***** Given entries
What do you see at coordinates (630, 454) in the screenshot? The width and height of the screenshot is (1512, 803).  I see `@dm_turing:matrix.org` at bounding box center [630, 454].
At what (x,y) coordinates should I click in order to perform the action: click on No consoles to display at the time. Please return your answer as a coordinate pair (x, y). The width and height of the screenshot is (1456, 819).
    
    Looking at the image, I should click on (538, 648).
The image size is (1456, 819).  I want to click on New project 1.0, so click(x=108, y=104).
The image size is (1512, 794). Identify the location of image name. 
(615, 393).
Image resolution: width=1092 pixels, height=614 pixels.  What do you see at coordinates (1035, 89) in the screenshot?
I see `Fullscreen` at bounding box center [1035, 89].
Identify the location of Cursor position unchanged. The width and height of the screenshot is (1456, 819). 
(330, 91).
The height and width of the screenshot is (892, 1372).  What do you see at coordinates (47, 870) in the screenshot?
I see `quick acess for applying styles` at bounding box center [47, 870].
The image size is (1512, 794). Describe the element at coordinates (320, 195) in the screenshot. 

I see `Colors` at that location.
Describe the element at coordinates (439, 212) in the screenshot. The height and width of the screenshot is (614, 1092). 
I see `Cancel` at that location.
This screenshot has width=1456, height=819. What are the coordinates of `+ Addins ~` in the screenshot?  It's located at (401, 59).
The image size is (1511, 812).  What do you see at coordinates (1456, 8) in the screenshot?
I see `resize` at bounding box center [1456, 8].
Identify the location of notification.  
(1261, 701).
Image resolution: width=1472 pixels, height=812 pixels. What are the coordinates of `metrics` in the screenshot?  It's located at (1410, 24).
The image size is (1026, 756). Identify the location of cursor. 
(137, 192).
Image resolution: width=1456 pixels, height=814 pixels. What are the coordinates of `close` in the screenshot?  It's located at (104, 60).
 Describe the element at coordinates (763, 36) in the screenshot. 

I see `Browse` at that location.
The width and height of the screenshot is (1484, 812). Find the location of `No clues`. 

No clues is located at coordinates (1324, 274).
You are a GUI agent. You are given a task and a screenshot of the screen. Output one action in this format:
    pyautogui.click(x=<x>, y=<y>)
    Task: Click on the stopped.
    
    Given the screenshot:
**********
What you should do: Can you render the items above as a JSON list of strings, with one string for each line and blank lines left out?

Correct answer:
[
  "What do you see at coordinates (630, 454) in the screenshot? The width and height of the screenshot is (1512, 803).  I see `@dm_turing:matrix.org` at bounding box center [630, 454].",
  "At what (x,y) coordinates should I click in order to perform the action: click on No consoles to display at the time. Please return your answer as a coordinate pair (x, y). The width and height of the screenshot is (1456, 819).",
  "    Looking at the image, I should click on (538, 648).",
  "The image size is (1456, 819).  I want to click on New project 1.0, so click(x=108, y=104).",
  "The image size is (1512, 794). Identify the location of image name. ",
  "(615, 393).",
  "Image resolution: width=1092 pixels, height=614 pixels.  What do you see at coordinates (1035, 89) in the screenshot?",
  "I see `Fullscreen` at bounding box center [1035, 89].",
  "Identify the location of Cursor position unchanged. The width and height of the screenshot is (1456, 819). ",
  "(330, 91).",
  "The height and width of the screenshot is (892, 1372).  What do you see at coordinates (47, 870) in the screenshot?",
  "I see `quick acess for applying styles` at bounding box center [47, 870].",
  "The image size is (1512, 794). Describe the element at coordinates (320, 195) in the screenshot. ",
  "I see `Colors` at that location.",
  "Describe the element at coordinates (439, 212) in the screenshot. The height and width of the screenshot is (614, 1092). ",
  "I see `Cancel` at that location.",
  "This screenshot has width=1456, height=819. What are the coordinates of `+ Addins ~` in the screenshot?  It's located at (401, 59).",
  "The image size is (1511, 812).  What do you see at coordinates (1456, 8) in the screenshot?",
  "I see `resize` at bounding box center [1456, 8].",
  "Identify the location of notification.  ",
  "(1261, 701).",
  "Image resolution: width=1472 pixels, height=812 pixels. What are the coordinates of `metrics` in the screenshot?  It's located at (1410, 24).",
  "The image size is (1026, 756). Identify the location of cursor. ",
  "(137, 192).",
  "Image resolution: width=1456 pixels, height=814 pixels. What are the coordinates of `close` in the screenshot?  It's located at (104, 60).",
  " Describe the element at coordinates (763, 36) in the screenshot. ",
  "I see `Browse` at that location.",
  "The width and height of the screenshot is (1484, 812). Find the location of `No clues`. ",
  "No clues is located at coordinates (1324, 274).",
  "You are a GUI agent. You are given a task and a screenshot of the screen. Output one action in this format:",
  "    pyautogui.click(x=<x>, y=<y>)",
  "    Task: Click on the stopped.",
  "    Given the screenshot:"
]